— What needs to be done —
From the text on Holly Bank House, list every reason it gives for choosing that building to deliver Stroke Rehabilitation Services.

— Text for analysis —
In 2019 a suitable location - Holly Bank House - was identified and plans were in place to secure the building and make all the necessary arrangements to enable Stroke Rehabilitation services to be provided from there.

Following the outbreak of COVID-19 there became an urgent requirement to move vulnerable groups, including stroke rehabilitation patients, who did not need acute care out of the hospital in order to reduce their risk and free up much needed hospital bed space. 

In response partner organisations and volunteers worked together to make the building fit for purpose and arranged for the relocation of staff and the safe transfer of patients to the new site. 

Why Holly Bank House?

Walsall Together Partnership undertook a review of potential community hospital sites taking into consideration the internal and external environment, how easy the building could be adapted to ensure the sustainable delivery of services in the future and the safety of the site. 

It was decided that Holly Bank House provided the best opportunity to deliver Stroke Rehabilitation Services for the following reasons:

  • It was an existing in-patient facility with 21 rooms all with ensuite facilities
  • Minimal work was required to bring the building up to required standards 
  • Its easily accessible with free parking
  • It is the site of other community services allowing for better integrated care
  • It offers both physical and psychological benefits e.g. accessible outside space and a suitably large therapy space

What this means for patients 

By moving rehabilitation services out of the hospital we can improve the way specialist rehabilitation is provided and give our patients the greatest opportunity and time to recover. 

There are a number of benefits to patients including:

  • Access to support by a skilled multi-disciplinary team who are able to focus their time on providing more quality care based on individual needs
  • Better links to other community services including intermediate care , rapid response and The Community Neurological Rehabilitation Team who are based on site
  • Improved environment so patients are not receiving their rehabilitation in a busy hospital where staff are often asked to help support on other wards
  • Less risk of hospital associated infections and increased falls 
  • Reduced length of stay in hospital 
  • Reduced staff sickness levels and staff turnover resulting in better continuity of care 
  • Better long term health outcomes and levels of independence associated with improved levels of rehabilitation 

We have already seen improvements in patient outcomes for example:

The average length of stay for the 72 patients transferred to Holly Bank House between April 2020 and January 2021 is currently 26 days compared to an average length of stay on a hospital ward of 35 days.

— Listed records —
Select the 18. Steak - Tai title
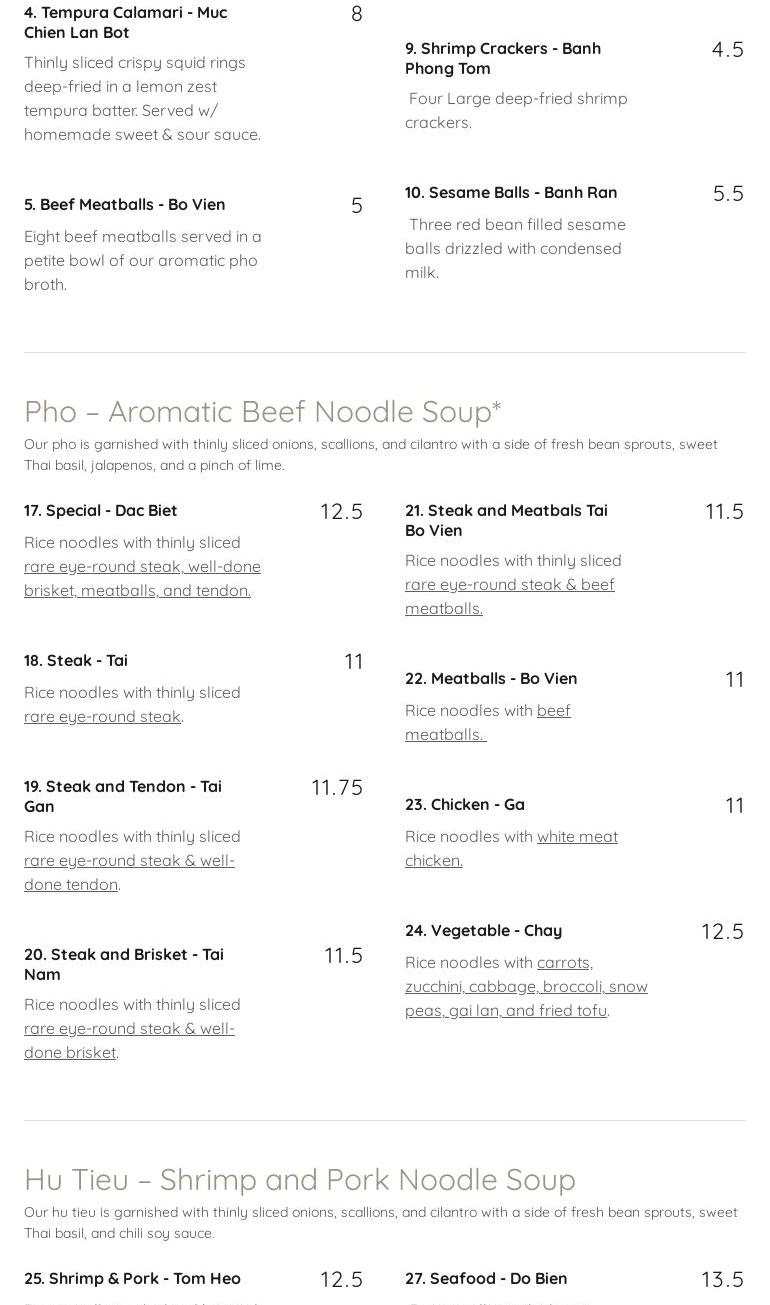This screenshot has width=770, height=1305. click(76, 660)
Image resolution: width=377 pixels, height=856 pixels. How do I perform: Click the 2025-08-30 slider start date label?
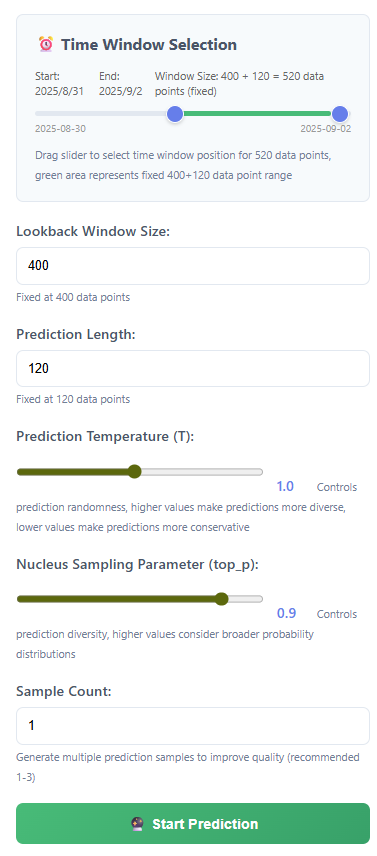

---

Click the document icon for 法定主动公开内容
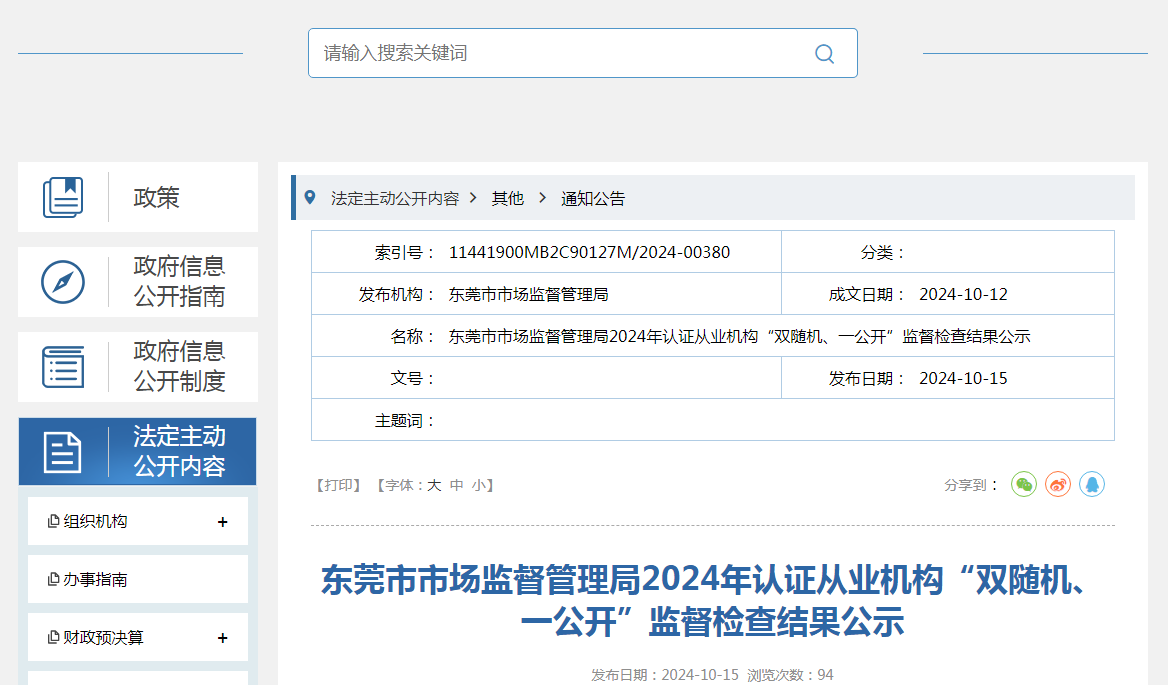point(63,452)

— Exercise response —
- It was an existing in-patient facility with 21 rooms, all with ensuite facilities.
- Minimal work was required to bring the building up to required standards.
- It is easily accessible with free parking.
- It is the site of other community services, allowing for better integrated care.
- It offers both physical and psychological benefits, such as accessible outside space and a suitably large therapy space.